## [Что нужно сделать]
**a.** Ответьте на вопросы по отрывку о художниках и направлениях:
(i) Почему, согласно отрывку, менее даровитые тянулись к тому, кто нашёл новый приём?
(ii) Чем, если не дарованием, более слабые старались отгородиться от своих учителей?
(iii) Что сбивало с толку и опьяняло не установившихся индивидуалистов?
**b.** Продолжите рассуждение о художниках и направлениях, начав сразу после его последнего предложения.

## [Отрывок из источника]
━━━━━━━━
Сколько было даровитыхъ художниковъ, столько же стало направленій. Всякій, нашедшій новый пріемъ, ни чѣмъ не похожій ни на старыя, ни на новыя направленія, становился мастеромъ для менѣе даровитыхъ, ибо дарованіе всегда притягиваетъ, даже выраженное несовершенной формой. Болѣе слабые спѣшили подхватить бѣдныя крупицы усилій болѣе даровитыхъ и, съ своей стороны, отгородиться если не дарованіемъ, то формою отъ своихъ, слишкомъ мало имѣющихъ учителей.
Голосъ критики, требовавшій все большаго и большаго количества жертвъ индивидуализму совершенно сбивалъ съ толку и опьянялъ не установившихся индивидуалистовъ.
━━━━━━━━
Данные для указания на скриншотах:
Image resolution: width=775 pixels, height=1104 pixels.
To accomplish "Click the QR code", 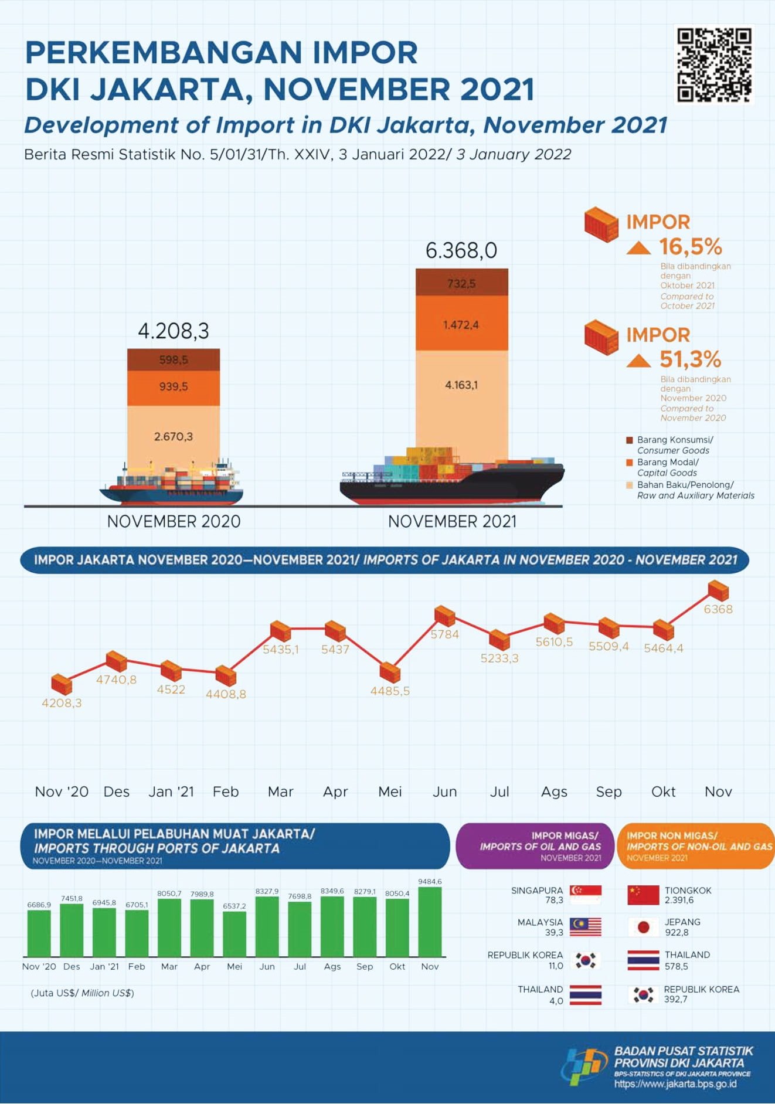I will pyautogui.click(x=714, y=64).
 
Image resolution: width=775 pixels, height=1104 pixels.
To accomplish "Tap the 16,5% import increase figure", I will pyautogui.click(x=690, y=247).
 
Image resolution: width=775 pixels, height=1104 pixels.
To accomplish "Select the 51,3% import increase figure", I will pyautogui.click(x=690, y=359).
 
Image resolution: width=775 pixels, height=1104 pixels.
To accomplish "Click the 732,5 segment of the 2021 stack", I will pyautogui.click(x=461, y=283).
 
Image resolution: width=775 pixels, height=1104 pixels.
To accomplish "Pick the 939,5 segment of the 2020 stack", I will pyautogui.click(x=174, y=387).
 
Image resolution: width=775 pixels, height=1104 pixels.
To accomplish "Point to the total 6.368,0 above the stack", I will pyautogui.click(x=461, y=250).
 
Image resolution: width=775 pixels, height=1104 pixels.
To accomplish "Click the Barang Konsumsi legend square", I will pyautogui.click(x=630, y=440).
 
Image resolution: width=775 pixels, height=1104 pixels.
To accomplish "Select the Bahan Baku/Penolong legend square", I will pyautogui.click(x=630, y=485).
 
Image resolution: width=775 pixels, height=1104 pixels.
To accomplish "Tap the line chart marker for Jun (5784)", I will pyautogui.click(x=445, y=616).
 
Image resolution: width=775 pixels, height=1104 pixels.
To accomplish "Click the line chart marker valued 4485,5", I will pyautogui.click(x=390, y=672).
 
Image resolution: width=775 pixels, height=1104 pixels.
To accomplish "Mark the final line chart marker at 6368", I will pyautogui.click(x=718, y=590).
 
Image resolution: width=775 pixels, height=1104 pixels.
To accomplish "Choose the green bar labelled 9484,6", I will pyautogui.click(x=430, y=922).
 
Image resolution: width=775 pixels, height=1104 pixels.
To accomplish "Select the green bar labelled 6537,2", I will pyautogui.click(x=234, y=934).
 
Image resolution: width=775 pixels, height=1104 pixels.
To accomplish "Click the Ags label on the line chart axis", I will pyautogui.click(x=554, y=792).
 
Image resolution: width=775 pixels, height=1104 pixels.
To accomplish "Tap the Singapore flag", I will pyautogui.click(x=586, y=895).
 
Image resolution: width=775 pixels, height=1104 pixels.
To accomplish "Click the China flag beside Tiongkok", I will pyautogui.click(x=643, y=895).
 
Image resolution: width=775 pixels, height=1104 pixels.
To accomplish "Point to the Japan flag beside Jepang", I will pyautogui.click(x=643, y=927).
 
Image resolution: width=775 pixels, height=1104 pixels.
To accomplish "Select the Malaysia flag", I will pyautogui.click(x=586, y=927).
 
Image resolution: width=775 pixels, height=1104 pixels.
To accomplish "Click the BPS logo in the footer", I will pyautogui.click(x=584, y=1066).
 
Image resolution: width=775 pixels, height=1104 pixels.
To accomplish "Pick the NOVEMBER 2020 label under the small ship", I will pyautogui.click(x=174, y=521).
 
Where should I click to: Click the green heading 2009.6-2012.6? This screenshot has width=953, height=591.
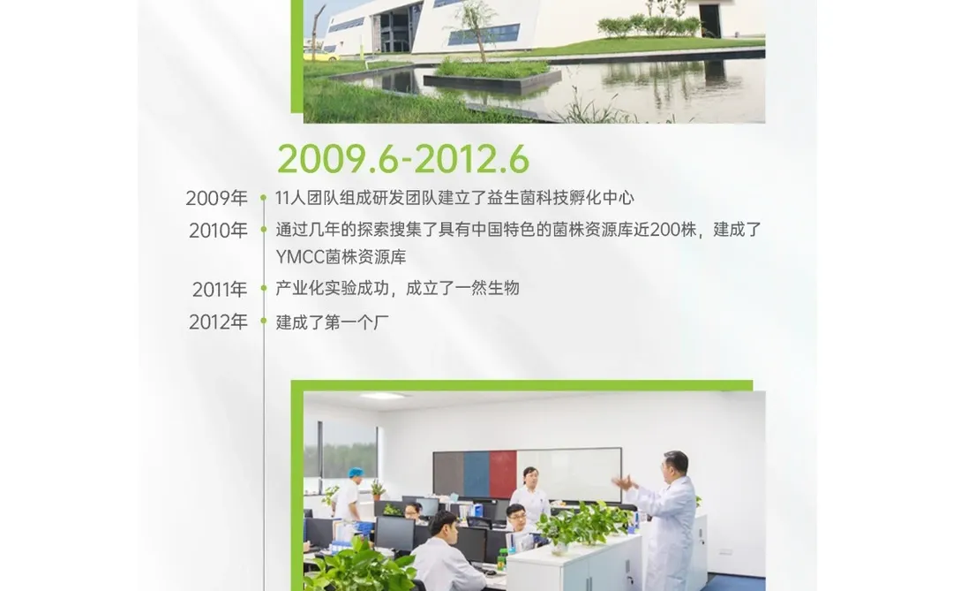(x=403, y=159)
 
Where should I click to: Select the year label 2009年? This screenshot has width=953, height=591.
(x=216, y=199)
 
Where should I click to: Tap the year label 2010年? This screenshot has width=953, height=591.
(x=218, y=231)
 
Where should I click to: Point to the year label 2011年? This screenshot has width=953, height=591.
(x=220, y=290)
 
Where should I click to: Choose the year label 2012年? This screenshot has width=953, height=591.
(x=218, y=322)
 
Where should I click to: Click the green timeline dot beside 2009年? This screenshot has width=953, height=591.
(x=263, y=199)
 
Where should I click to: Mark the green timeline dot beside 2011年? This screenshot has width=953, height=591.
(x=263, y=289)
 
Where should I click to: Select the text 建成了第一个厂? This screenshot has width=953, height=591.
(x=333, y=322)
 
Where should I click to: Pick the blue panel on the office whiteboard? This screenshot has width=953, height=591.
(x=476, y=474)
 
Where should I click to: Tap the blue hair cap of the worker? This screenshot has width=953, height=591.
(x=355, y=474)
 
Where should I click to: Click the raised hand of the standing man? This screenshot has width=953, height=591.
(x=622, y=482)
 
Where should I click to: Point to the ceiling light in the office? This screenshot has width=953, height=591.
(x=385, y=397)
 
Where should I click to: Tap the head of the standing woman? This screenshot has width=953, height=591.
(x=529, y=474)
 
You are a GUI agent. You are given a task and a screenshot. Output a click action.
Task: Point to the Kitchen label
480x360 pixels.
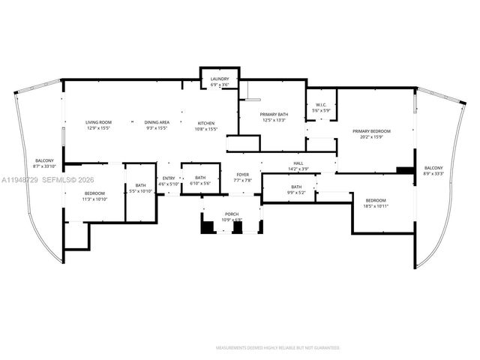(206, 124)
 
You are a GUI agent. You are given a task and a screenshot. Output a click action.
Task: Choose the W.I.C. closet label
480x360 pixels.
(320, 107)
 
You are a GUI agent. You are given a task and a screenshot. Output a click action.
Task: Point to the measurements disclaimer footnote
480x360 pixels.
(278, 348)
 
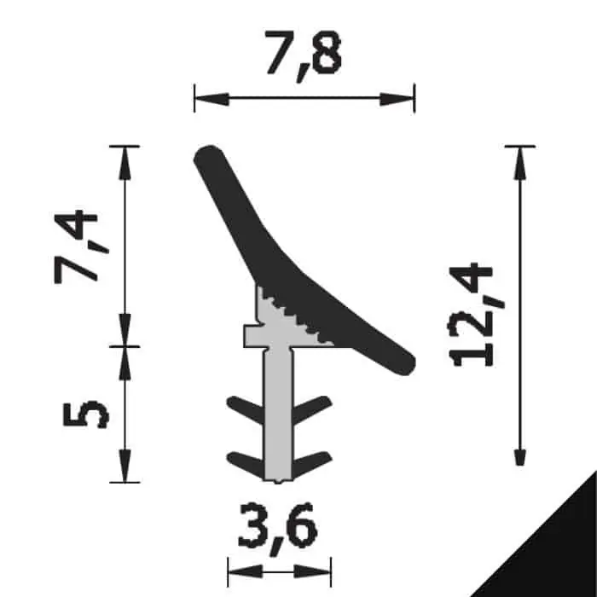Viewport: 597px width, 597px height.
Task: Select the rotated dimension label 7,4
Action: point(76,246)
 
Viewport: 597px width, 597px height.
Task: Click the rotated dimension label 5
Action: point(85,414)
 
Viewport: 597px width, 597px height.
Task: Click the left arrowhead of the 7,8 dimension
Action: point(212,99)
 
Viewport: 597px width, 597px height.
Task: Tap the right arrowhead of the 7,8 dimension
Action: point(397,99)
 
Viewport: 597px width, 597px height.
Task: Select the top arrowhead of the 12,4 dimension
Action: point(520,163)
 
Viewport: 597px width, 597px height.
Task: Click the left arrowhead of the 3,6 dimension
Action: point(245,571)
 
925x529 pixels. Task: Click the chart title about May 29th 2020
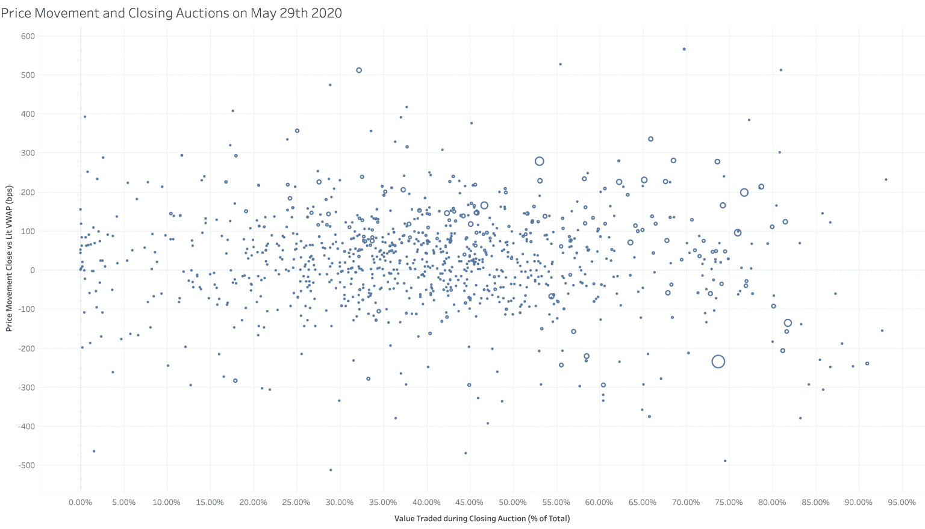[x=172, y=13]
━━━━━━━━
## [Ответы по порядку]
**a.**
(i) Потому что дарование всегда притягивает, даже если выражено в несовершенной форме.
(ii) Формой.
(iii) Голос критики, который требовал всё большего количества жертв индивидуализму.

**b.**
Кто прославился писаніемъ персиковъ на желтомъ фонѣ, тотъ былъ осужденъ писать только эти персики всю жизнь; если художникъ пытался вылѣзть изъ подъ задавившаго его успѣха и пробовалъ взяться за то, что удачно вышло у сосѣда, – критикъ ему доказывалъ что это чужая область, что это не его индивидуальность и что: "son verre est petit, mais il doit boire dans son verre" Мы бывали свидѣтелями грустнаго финала большинства прославленныхъ индивидуалистовъ. Дарованія, шумно привѣтствованныя критикою, блеснувъ и очаровавъ всѣхъ своею значительностью, черезъ четыре, пять лѣтъ меркли, опускались и совсѣмъ исчезали съ горизонта. Чтобы не быть голословнымъ, возьмемъ каталоги Салоновъ и всемірныхъ выставокъ за послѣднія 20 лѣтъ и насъ охватитъ жуткое чувство.
Почти всѣ эти художники, писавшіеся съ красной строки, живы; большинство ихъ едва перешагнуло зрѣлый возрастъ, но вы чувствуете себя точно среди разрытыхъ могилъ, гдѣ полуживыми были закопаны люди, считавшіеся еще такъ недавно свѣжими оригинальными талантами!
Напомню слова Гая:
"Quod ab initio vitiosum est, non potest tractu temporis convalescere".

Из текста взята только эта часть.